Она вздрогнула, как от пощечины, но ответила:
- Да, мне страшно. А ты не боялся бы, зная, что еще день-другой - и твой разум испарится, как лужа?
- Думаешь, я тебя пожалею? Зря. Ты сама заварила всю эту кашу.
- Мне не нужна твоя жалость, - она скривилась. - О себе лучше думай, Генрих. Чтобы завтра не сдохнуть сразу.
- Я тебя не разочарую.
Они обменялись мрачными взглядами, потом Генрих пробурчал:
- Давай сменим тему. Попортить друг другу кровь мы успеем при личной встрече. Покажи лучше, что читаешь.
Сельма с усмешкой развернула книгу к нему.
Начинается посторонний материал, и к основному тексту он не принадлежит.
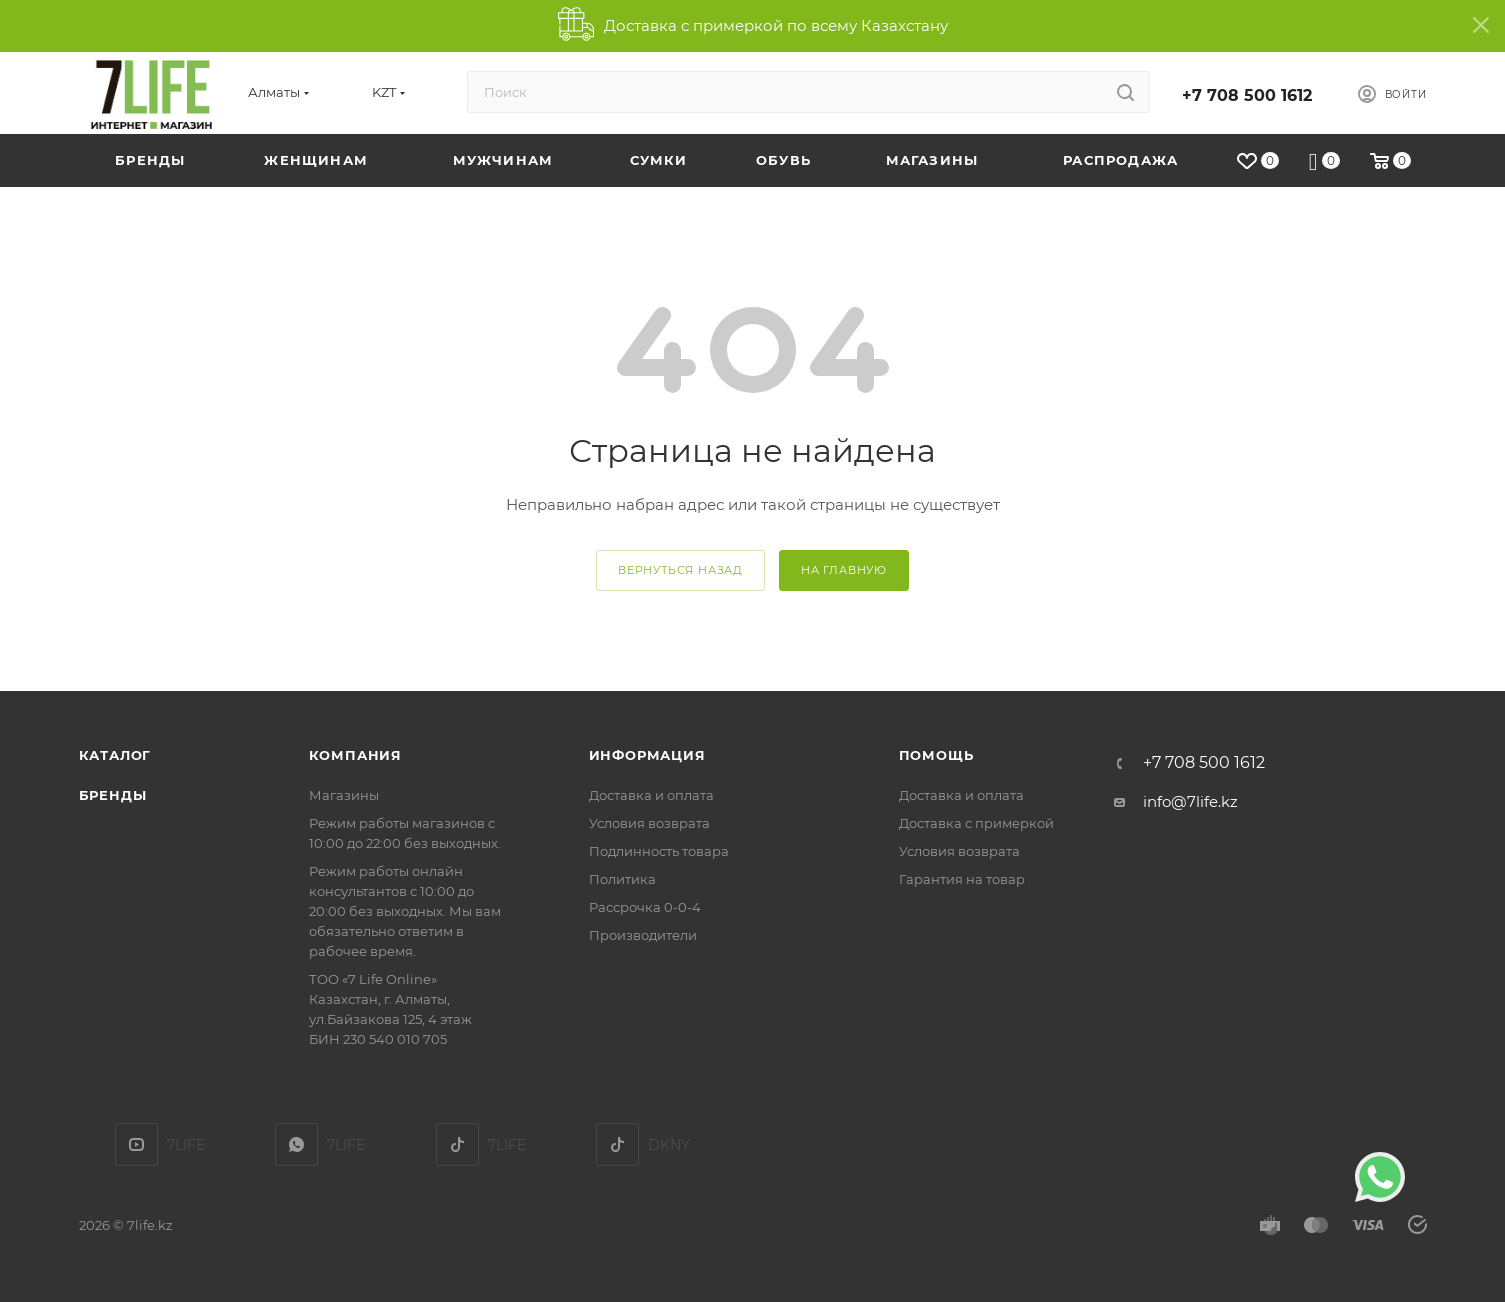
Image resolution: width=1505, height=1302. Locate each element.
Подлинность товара (659, 851)
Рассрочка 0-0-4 (645, 907)
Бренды (113, 795)
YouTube (136, 1144)
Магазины (344, 795)
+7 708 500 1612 (1247, 95)
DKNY (617, 1144)
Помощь (936, 755)
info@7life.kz (1190, 801)
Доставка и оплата (651, 795)
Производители (643, 935)
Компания (355, 755)
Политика (622, 879)
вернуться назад (680, 570)
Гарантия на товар (962, 879)
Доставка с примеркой (976, 823)
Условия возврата (649, 823)
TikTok (457, 1144)
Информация (647, 755)
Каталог (115, 755)
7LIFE (296, 1144)
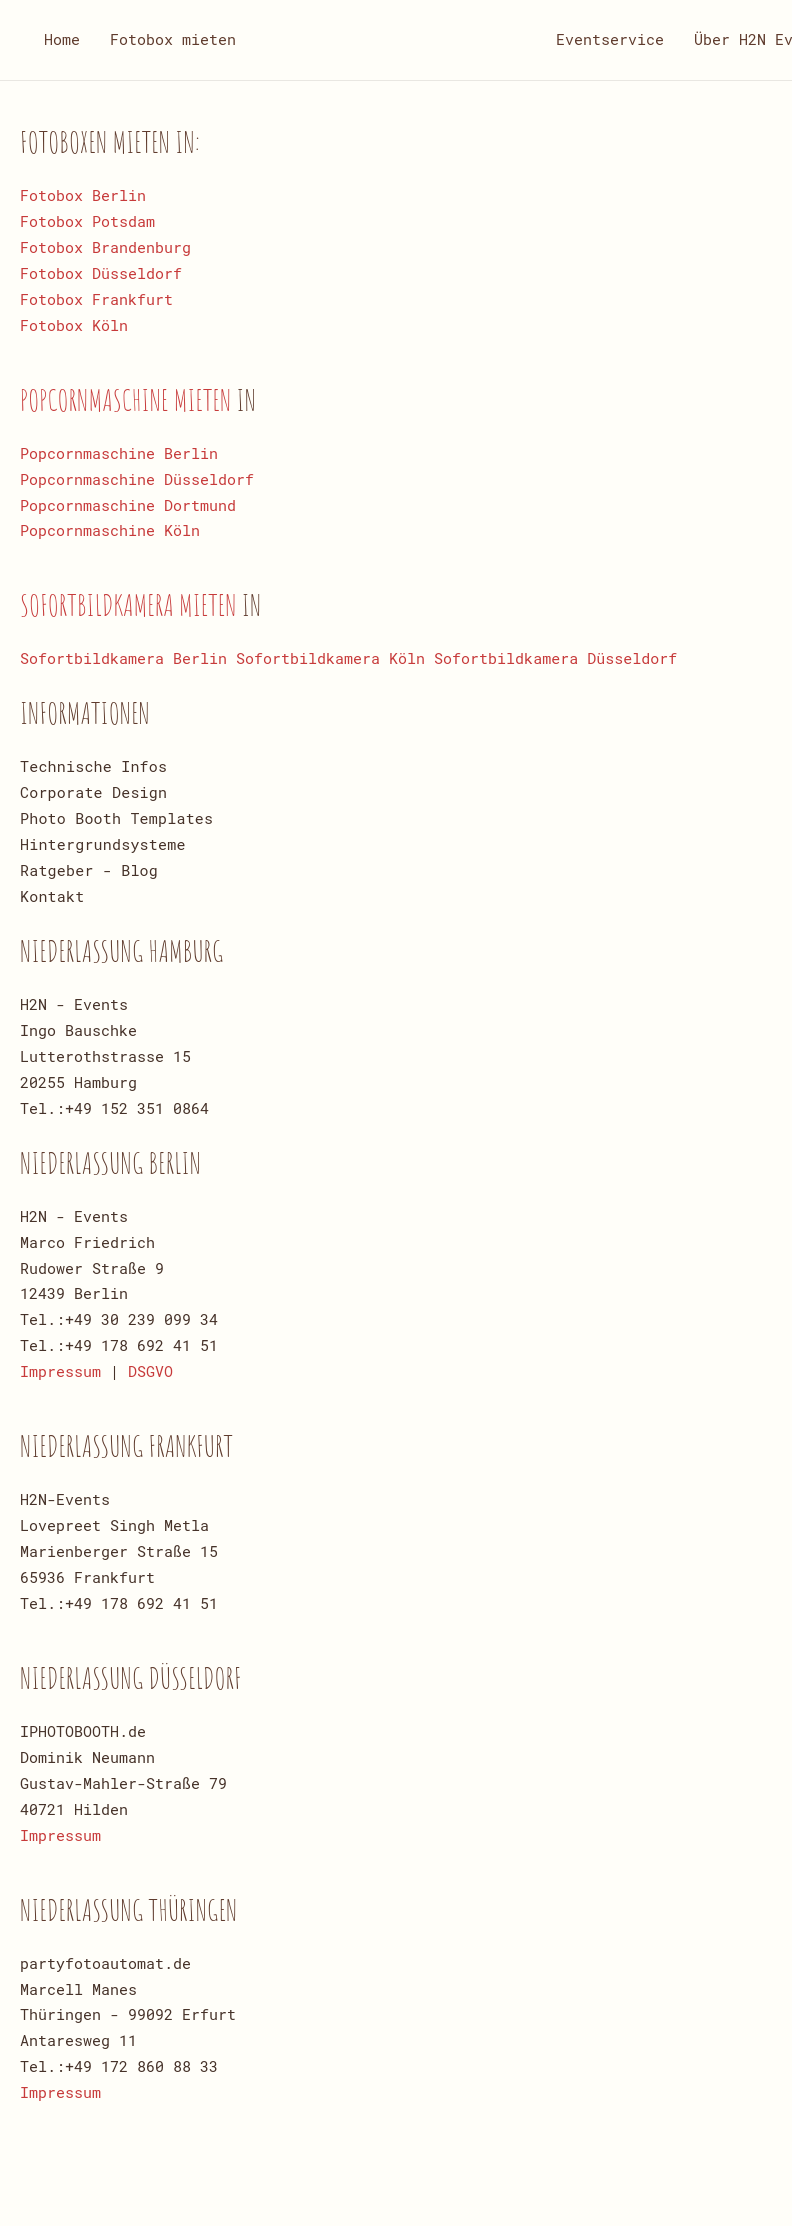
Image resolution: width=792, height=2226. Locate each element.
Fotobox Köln (74, 325)
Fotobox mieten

- Стихи? - изумился Генрих. - С каких пор ты склонна к романтике? Или это так проявляется твоя вторая, еще не отравленная натура?
- Научный интерес. У меня тут баллада о храбром рыцаре, которого красотка-колдунья заманила в свои владенья. Автор, правда, неизвестен. Фольклор.
- Рыцарь там, насколько я помню, спасся.
- Да, спасся, - кивнула Сельма. - Прямо как в жизни. Вырвался из этого треклятого Дюррфельда. И больше никогда туда не вернулся. Нашел себе в столице жену и жил с ней долго и счастливо.
Генрих долго молчал, переваривая услышанное. Сельма глядела куда-то мимо него, рассеянно водя пальцем по переплету. Ветер за окном уже не завывал непрерывно, а лишь вздыхал, как охрипший пес.
- Ладно, - произнес Генрих. - Раз мы опять подняли эту тему, поговорим конкретно. Я, по традиции, расскажу тебе, что я понял. А ты будешь комментировать.
- Начинай.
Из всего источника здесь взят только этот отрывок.